Corentin se laissait faire, Corentin prenait place devant Bel-Argent. Corentin, pleurant d’attendrissement, se demandait, disons-nous, si, lui, Jacquemin, en une occasion semblable, eût invité Bel-Argent, et, tout en versant ces larmes de félicité que nous signalions, allongeait déjà la main vers le flacon…

– Je t’invite, dit Bel-Argent. Mais tu me diras la vérité!

– Quelle vérité? balbutia Corentin assombri.

– Je suis bon prince, dit Bel-Argent. Mange et bois, d’abord. Tu ne me le diras que quand tu n’auras plus ni faim ni soif…

– Que faudra-t-il que je te dise, au nom du ciel!

– S’il est vrai ou faux, énonça gravement Bel-Argent. Corentin eut un sursaut de fureur. Corentin frémit dans son orgueil outragé. Corentin loucha terriblement sur son nez. Mais que sont la fureur et l’orgueil quand l’estomac est vide et la gorge desséchée? Corentin connut l’humiliation suprême: ce flacon de vin qu’il rêvait de briser sur la tête de son adversaire, il se contenta de s’en verser un plein gobelet qu’il vida avec délices.
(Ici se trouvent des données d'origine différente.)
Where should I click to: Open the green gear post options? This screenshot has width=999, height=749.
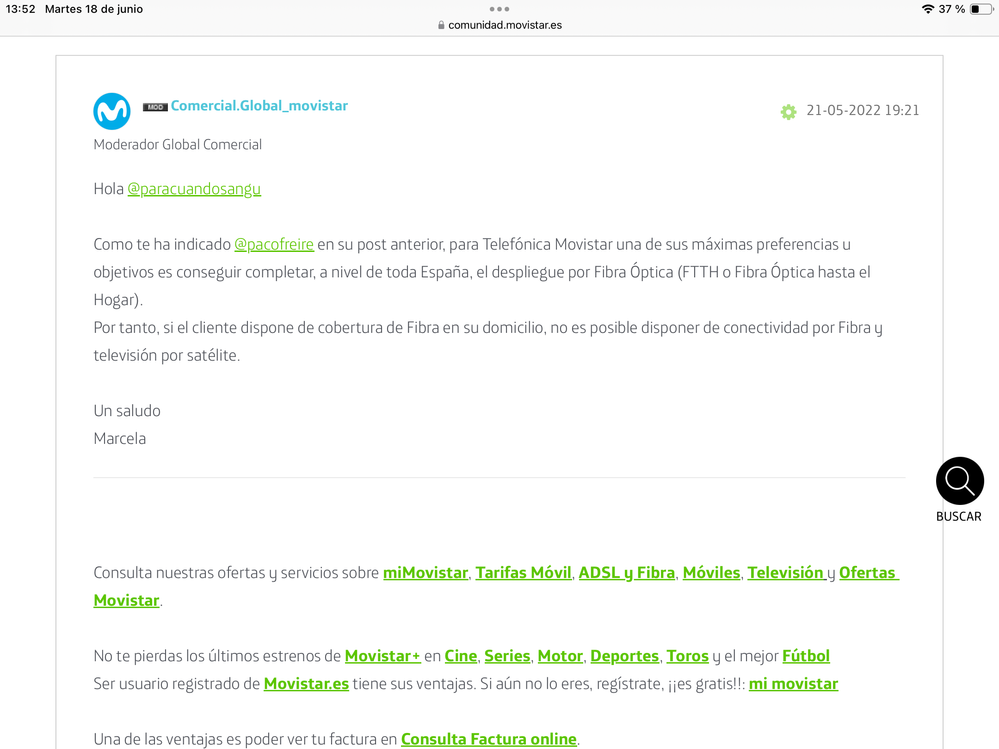coord(788,112)
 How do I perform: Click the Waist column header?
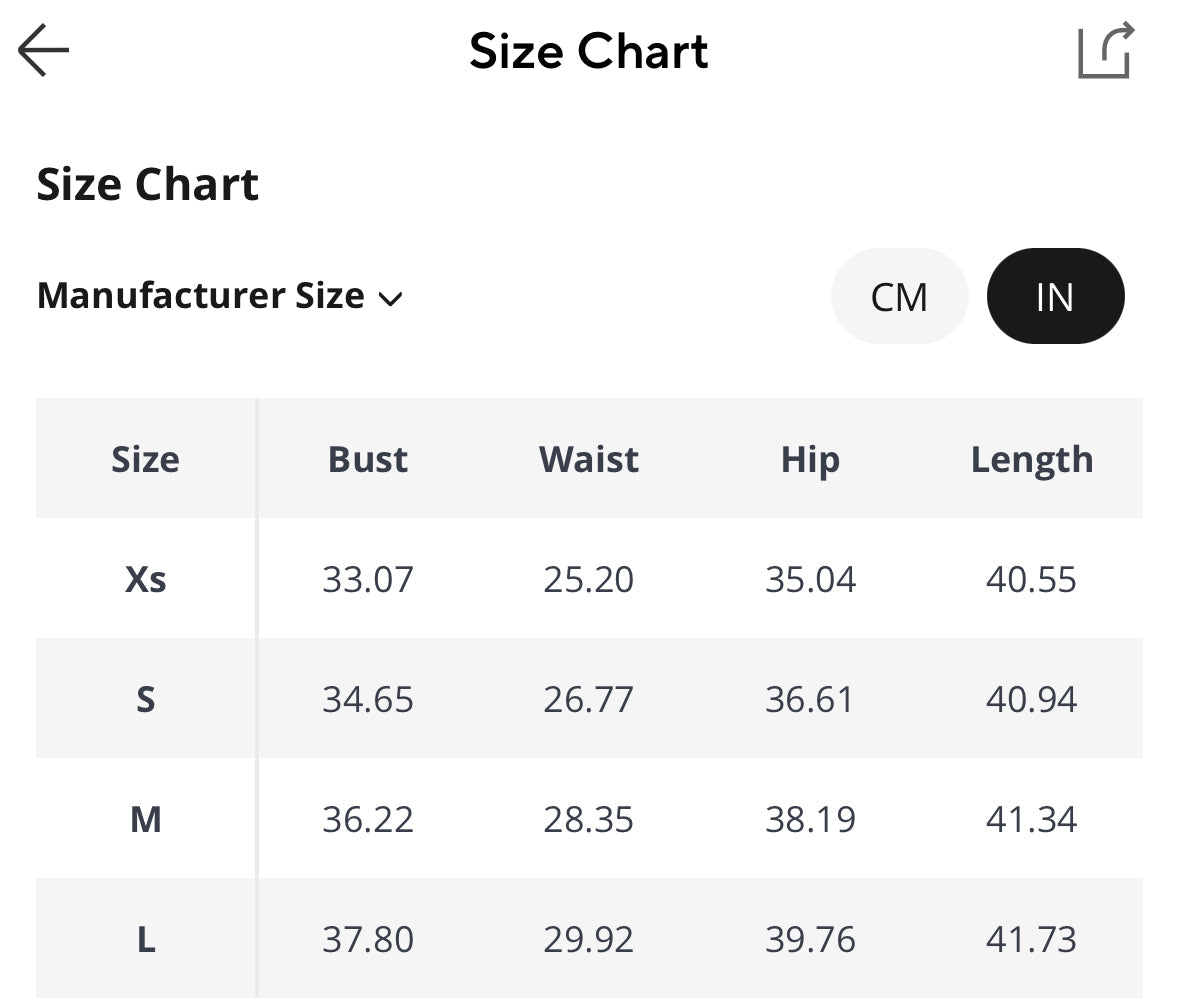[588, 459]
– À la fin du repas, n’oublie pas! insista Bel-Argent.

Corentin poussa un gémissement, mais la venaison était friande, le pâté de Mme Grégoire avait merveilleux aspect, la volaille rôtie épandait un délicieux parfum.

– À la fin du repas, soit! dit-il.

– Enfin, je connaîtrai donc ce mystère! jubila outrageusement Bel-Argent. Je n’en dormais plus. La nuit, je me réveillais pour me demander: «Est-il vrai? Est-il faux?…» Et je me disais: «Jusqu’au jour où Corentin lui-même ne m’aura pas juré qu’il est vrai, je croirai qu’il est faux!…» Et encore, lorsque Corentin m’aura fait ce serment, faudra-t-il que je m’assure par moi-même…
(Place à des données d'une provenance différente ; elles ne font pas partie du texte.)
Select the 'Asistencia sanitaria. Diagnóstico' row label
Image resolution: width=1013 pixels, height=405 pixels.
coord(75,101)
– Ça!… Jamais de la vie! rugit Jacquemin.

– Quoi?…

– Tu n’y toucheras pas!…

Bel-Argent hocha la tête de l’air d’un homme qui se sent repris par un doute cruel. Mais peut-être au fond, était-il moins diable qu’il n’en avait l’air, car il conclut avec une modestie qui parut à Jacquemin une nouvelle humiliation:

– Je devrai donc me contenter de ta parole… Mange, va! mange et bois; je m’en contenterai.

Corentin mangea et but. Les flacons se succédèrent avec rapidité. Corentin dut s’avouer que Bel-Argent était un hôte généreux. Il y avait deux heures que les deux compères étaient à table; depuis longtemps, ils avaient fini de manger, mais leur soif paraissait de plus en plus intense; tous deux, d’ailleurs, avaient parfaitement oublié, l’un son enragée question, l’autre la réponse qu’il devait faire sous la foi du serment; ils en étaient aux confidences; ils se racontaient leurs aventures sans s’écouter et parlant tous deux à la fois, et Corentin finissait par bredouiller avec obstination cette demande:

– Qui suis-je? Que suis-je? Le sais-tu, toi?… Eh bien, moi, je ne le sais plus au juste… Suis-je un comte breton? Suis-je décidément le seigneur Jacquemin de Corentin?…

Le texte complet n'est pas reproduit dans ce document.